11. In several judgments after ECIL's case, the Supreme Court has held that where the employee is not in a position to show as to how prejudice was caused to him on account of non-supply of the Inquiry report, the punishment imposed does not call for interference (S.K. Singh v. Central Bank of India 1997 (1) LLJ 537 (SC), Oriental Insurance Co., Ltd. v. S. Balakrishnan : (2001)IILLJ444SC ; NTC (WBAB & O) Ltd. v. Anjan. K. Saha : (2004)IIILLJ757SC .

12. It is only if prejudice is caused to an employee, on failure to furnish him a copy of the Enquiry report, that Courts/Tribunals would set aside the order of punishment, and not otherwise.

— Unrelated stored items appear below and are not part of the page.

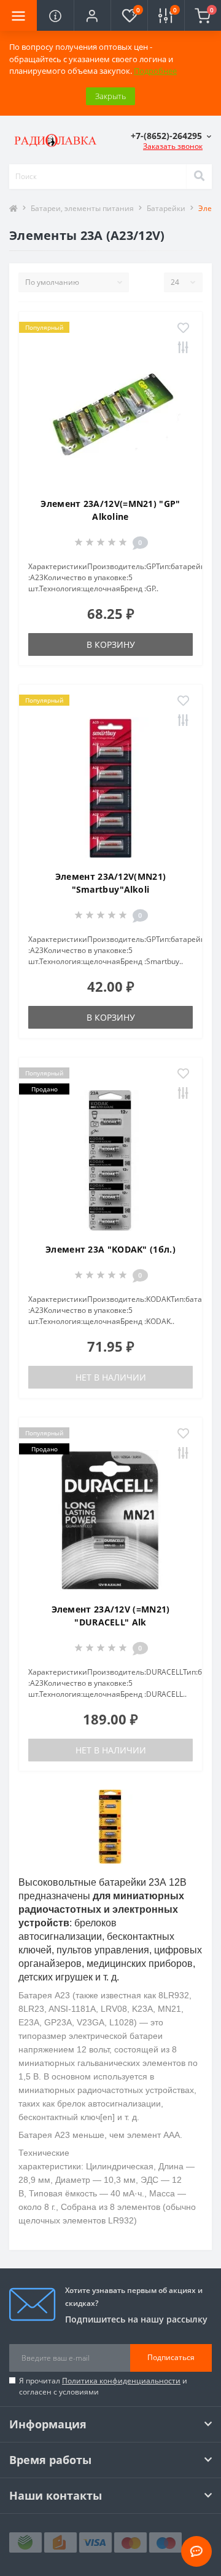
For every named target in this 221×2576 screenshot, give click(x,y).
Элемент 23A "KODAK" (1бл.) (110, 1249)
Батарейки (166, 208)
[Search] (199, 176)
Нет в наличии (111, 1377)
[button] (92, 15)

EXERCISE OF POWER OF JUDICIAL REVIEW UNDER ARTICLE 226 OF THE CONSTITUTION OF INDIA VIS-A-VIS POWER OF LABOUR COURTS/ TRIBUNALS UNDER THE INDUSTRIAL DISPUTES ACT:

13. The scope and extent of power conferred, on Industrial Tribunals/Labour Courts, under the Industrial Disputes Act, to interfere and set aside orders of punishment, in the context of the disciplinary authority's failure to furnish a copy of the enquiry report to the workman prior to imposition of punishment, did not fall for consideration in ECIL's case.

14. It is therefore necessary to examine the powers conferred on Industrial Tribunals/ Labour Courts under the provisions of the Industrial Disputes Act vis-a-vis exercise of power of judicial review by the High Court under Article 226 of the Constitution of India.

15. The jurisdiction of the High Court to issue a writ of Certiorari is a supervisory jurisdiction and the Court exercising it is not entitled to act as an appellate court. Finding of fact recorded by domestic Tribunals, as a result of appreciation of evidence, cannot be reopened or challenged on the ground of insufficiency or inadequacy of evidence. The adequacy or insufficiency of evidence led on a point and the inference of fact to be drawn therefrom is within the exclusive jurisdiction of domestic tribunals. Finding of fact, recorded by a domestic tribunal, can only be interfered with if it is shown that, in recording the said finding, the enquiry officer had erroneously refused to admit admissible and material evidence, or had erroneously admitted inadmissible evidence which has influenced the said finding. Similarly if a finding of fact is based on no evidence or is perverse it would be regarded as an error of law which could be corrected by a writ of Certiorari (Syed Yakoob v. K.S. Radhakrishnan : [1964]5SCR64 ). It is well settled that the High Court, in exercise of its powers of judicial review, is mainly concerned with the decision making process and not the decision itself. Judicial review essentially deals with the manner in which the decision is made and not review of the decision on merits as a court of appeal. Judicial review is not against the decision as such, but against the decision making process (APSRTC, PALASA Depot, Srikakulam v. Mudidina Krishnamoorth 2003 (1) LLJ 614 (APHC DB)). While examining the decision making process, High Courts are mainly concerned as to whether or not the decision taken is contrary to statutory provisions or in violation of principles of natural justice. Even in cases where the decision is found to be in violation of principles of justice, the said decision is set aside leaving it open to the authority concerned to comply with principles of natural justice and thereafter take a decision afresh. In Canara Bank v. Debasis Das : (2003)IILLJ531SC it was held:

Whenever the order is struck down as invalid being in violation of principles of natural justice, there is no final decision of the case and fresh proceedings are left open. All that is done is to vacate the order assailed by virtue of its inherent defect, but the proceedings are not terminated.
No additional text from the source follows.